● Esercizio proposto 1:
Stabilisci se le affermazioni (a), (b) e (c) concordano con il brano sulla salvezza dell'uomo di oggi, riportato qui sotto. Per ciascuna rispondi sì o no e cita testualmente le parole del brano che lo decidono.
(a) L'uomo può spegnere in se stesso il desiderio di essere felice.
(b) Il brano fa riferimento al commento di sant'Agostino al Vangelo secondo Giovanni.
(c) La via di salvezza dell'uomo di oggi è diversa da quella dell'uomo di ieri.
● Esercizio proposto 2:
In che cosa consiste la salvezza, secondo il brano sulla salvezza dell'uomo di oggi?
● Esercizio proposto 3:
Prosegui il brano sulla salvezza dell'uomo di oggi, partendo dalla citazione di sant'Agostino con cui si chiude.

Madrid, 26 marzo 1993


Ho cercato di descrivere la condizione spirituale dell’uomo di oggi e di darne una interpretazione. Ora dobbiamo cercare di rispondere alla domanda seguente: quale via di salvezza si apre davanti a questo uomo che abbiamo descritto? O più semplicemente: quale è, in che consiste la salvezza per questo uomo? La risposta a questa domanda occuperà tutta la nostra riflessione in questa seconda conferenza.

Prima di cominciare a costruire la nostra risposta, vorrei fare un’osservazione preliminare. L’uomo può rendere se stesso indifferente a tutto, meno che ad una cosa: alla sua beatitudine!

Può rifiutare tutto, ma non può rifiutare di essere beato, di essere felice. Può spegnere in se stesso ogni desiderio, ma non il desiderio di essere beato, di essere felice. Esiste una pagina mirabile nel commento di sant’Agostino al Vangelo secondo Giovanni nella quale egli mostra che l’uomo non può trovare la sua salvezza in Cristo se non si sente attratto da Lui: se Egli non gli si rivela come risposta al desiderio di verità, di vita, di eternità, di bontà, che abita nel cuore di ciascuno. Anzi, Agostino giunge a dire che la Rivelazione è questa attrazione (cfr. Commento al Vangelo di san Giovanni, 26, 4-6): “ista revelatio, ipsa est attractio”. In un certo senso, abbiamo già trovato la risposta alla nostra domanda, nel modo più semplice. La via di salvezza che si apre davanti all’uomo di oggi, è la stessa che si apriva all’uomo di ieri, che si aprirà all’uomo di domani, poiché è la via che si apre all’uomo come tale: la pienezza del suo desiderio di beatitudine. Poiché, precisamente, la salvezza è questa pienezza. “Che cosa desidera l’anima più ardentemente della verità? Di che cosa dovrà l’uomo essere avido, a quale scopo dovrà custodire sano il palato interiore, esercitato il gusto, se non per mangiare e bere la sapienza, la giustizia, la verità, l’eternità?” (l. c., 5).

(Dati memorizzati)

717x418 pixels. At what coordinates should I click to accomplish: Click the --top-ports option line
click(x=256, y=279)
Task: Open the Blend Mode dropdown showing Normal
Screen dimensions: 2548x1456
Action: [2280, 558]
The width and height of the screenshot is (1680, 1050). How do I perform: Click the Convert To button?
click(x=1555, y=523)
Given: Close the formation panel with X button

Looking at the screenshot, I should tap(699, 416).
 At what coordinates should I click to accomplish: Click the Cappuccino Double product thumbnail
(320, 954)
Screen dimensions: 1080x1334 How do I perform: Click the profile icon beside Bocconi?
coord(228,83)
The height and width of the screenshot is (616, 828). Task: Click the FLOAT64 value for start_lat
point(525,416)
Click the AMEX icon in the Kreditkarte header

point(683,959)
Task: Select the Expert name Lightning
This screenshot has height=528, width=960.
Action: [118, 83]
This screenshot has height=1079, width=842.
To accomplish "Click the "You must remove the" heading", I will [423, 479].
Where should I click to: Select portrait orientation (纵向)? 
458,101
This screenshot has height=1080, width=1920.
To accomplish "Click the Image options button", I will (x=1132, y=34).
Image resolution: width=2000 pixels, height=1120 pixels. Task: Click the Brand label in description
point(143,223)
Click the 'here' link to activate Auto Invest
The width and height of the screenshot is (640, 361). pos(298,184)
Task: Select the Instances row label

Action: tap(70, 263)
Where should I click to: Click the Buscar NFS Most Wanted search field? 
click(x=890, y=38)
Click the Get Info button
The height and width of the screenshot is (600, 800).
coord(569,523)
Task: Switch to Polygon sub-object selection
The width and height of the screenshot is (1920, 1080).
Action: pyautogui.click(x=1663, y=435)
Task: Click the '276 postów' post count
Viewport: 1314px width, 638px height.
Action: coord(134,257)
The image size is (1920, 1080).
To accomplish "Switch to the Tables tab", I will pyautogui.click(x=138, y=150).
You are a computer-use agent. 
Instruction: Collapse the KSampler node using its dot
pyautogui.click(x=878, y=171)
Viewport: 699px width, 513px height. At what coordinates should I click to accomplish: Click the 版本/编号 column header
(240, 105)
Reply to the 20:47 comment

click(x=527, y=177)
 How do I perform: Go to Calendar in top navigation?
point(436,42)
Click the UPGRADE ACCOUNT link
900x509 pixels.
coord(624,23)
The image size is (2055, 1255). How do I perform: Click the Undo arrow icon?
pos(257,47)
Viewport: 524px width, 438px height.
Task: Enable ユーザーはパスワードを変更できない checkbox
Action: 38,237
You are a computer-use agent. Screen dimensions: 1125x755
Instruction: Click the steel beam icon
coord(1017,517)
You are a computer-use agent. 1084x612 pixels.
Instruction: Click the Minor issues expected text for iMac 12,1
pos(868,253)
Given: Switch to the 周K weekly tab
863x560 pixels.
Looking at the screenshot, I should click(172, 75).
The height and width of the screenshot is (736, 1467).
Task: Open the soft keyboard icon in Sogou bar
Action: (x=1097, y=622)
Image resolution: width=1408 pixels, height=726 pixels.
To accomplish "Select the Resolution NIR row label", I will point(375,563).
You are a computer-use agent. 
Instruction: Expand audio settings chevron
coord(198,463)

● Risposta corretta 1:
(a) No: "Può spegnere in se stesso ogni desiderio, ma non il desiderio di essere beato, di essere felice."
(b) Sì: "nel commento di sant’Agostino al Vangelo secondo Giovanni"
(c) No: "La via di salvezza che si apre davanti all’uomo di oggi, è la stessa che si apriva all’uomo di ieri"

● Risposta corretta 2:
Nella pienezza del desiderio di beatitudine dell'uomo.

● Risposta corretta 3:
Questa risposta, assolutamente vera nella sua semplicità, può essere rifiutata dalla nostra libertà in due modi: la nostra libertà cioè può cercare altre due vie per raggiungere la beatitudine. La prima: decidere di cercare la pienezza del proprio desiderio fuori di Cristo; la seconda: decidere di decapitare, per così dire, il proprio desiderio, volendo accontentarsi di un poco di beatitudine, di un poco di verità, di un poco di giustizia, di un poco di vita. Vorrei proprio riflettere seriamente su questo “rifiuto di beatitudine” e farne l’oggetto del primo punto di questa riflessione. Chiamiamo questo “rifiuto di beatitudine”, sia che si presenti nel primo modo sia che si presenti nel secondo modo, la disperazione. Vedremo poi perché così la chiamiamo.

 

1. La disperazione, alternativa alla salvezza

A considerare bene le due forme che può assumere la disperazione, vediamo che esse sono profondamente connesse: l’una genera l’altra. La disperazione della pienezza per il proprio io lo conduce a porre la propria beatitudine in qualcosa di effimero. Reciprocamente la disperazione per ciò che è effimero (la disperata ricerca dell’effimero), lo porta a non prendere coscienza della propria eternità. C’è un evento spirituale all’origine di questa condizione di disperazione? Che cosa in realtà sta accadendo in questa persona?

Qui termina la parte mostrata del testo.